__WHAT NEEDS TO BE DONE__
What running time does the abstract on faster approximate string matching give for small patterns?
____ EXTRACT PROVIDED
Faster Approximate String Matching

Abstract

We present a new algorithm for on-line approximate string matching. The algorithm is based on the simulation of a nondeterministic finite automaton built from the pattern and using the text as input. This simulation uses bit operations on a RAM machine with word length w = Ω (log n) bits, where n is the text size. This is essentially similar to the model used in Wu and Manber's work, although we improve the search time by packing the automaton states differently. The running time achieved is O(n) for small patterns (i.e., whenever mk = O(log n)) , where m is the pattern length and k<m is the number of allowed errors. This is in contrast with the result of Wu and Manber, which is O(kn) for m=O(log n) . Longer patterns can be processed by partitioning the automaton into many machine words, at O(mk/w n) search cost. We allow generalizations in the pattern, such as classes of characters, gaps, and others, at essentially the same search cost. We then explore other novel techniques to cope with longer patterns. We show how to partition the pattern into short subpatterns which can be searched with less errors using the simple automaton, to obtain an average cost close to $ O(\sqrt{mk/w} n) $ . Moreover, we allow the superimposition of many subpatterns in a single automaton, obtaining near $ O(\sqrt{mk/(\sigma w)} n) $ average complexity (σ is the alphabet size). We perform a complete analysis of all the techniques and show how to combine them in an optimal form, also obtaining new tighter bounds for the probability of an approximate occurrence in random text. Finally, we show experimental results comparing our algorithms against previous work. These experiments show that our algorithms are among the fastest for typical text searching, being the fastest in some cases. Although we aim mainly at text searching, we believe that our ideas can be successfully applied to other areas such as computational biology.
________
____ RECORDS
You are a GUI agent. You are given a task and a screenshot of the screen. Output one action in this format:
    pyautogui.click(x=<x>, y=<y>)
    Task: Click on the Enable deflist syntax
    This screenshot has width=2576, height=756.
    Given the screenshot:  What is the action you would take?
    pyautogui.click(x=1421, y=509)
________
__SOLUTION TO THIS PROBLEM__
O(n), whenever mk = O(log n).